The problem:
Down to the last line, repeat the records exactly.
Given data Start Marker
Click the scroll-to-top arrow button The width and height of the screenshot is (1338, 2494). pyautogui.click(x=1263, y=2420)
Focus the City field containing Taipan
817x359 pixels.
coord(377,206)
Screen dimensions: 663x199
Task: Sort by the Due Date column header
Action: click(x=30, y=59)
Given data End Marker
Solution:
Click the scroll-to-top arrow button The width and height of the screenshot is (1338, 2494). pyautogui.click(x=1263, y=2420)
Focus the City field containing Taipan
817x359 pixels.
coord(377,206)
Screen dimensions: 663x199
Task: Sort by the Due Date column header
Action: click(x=30, y=59)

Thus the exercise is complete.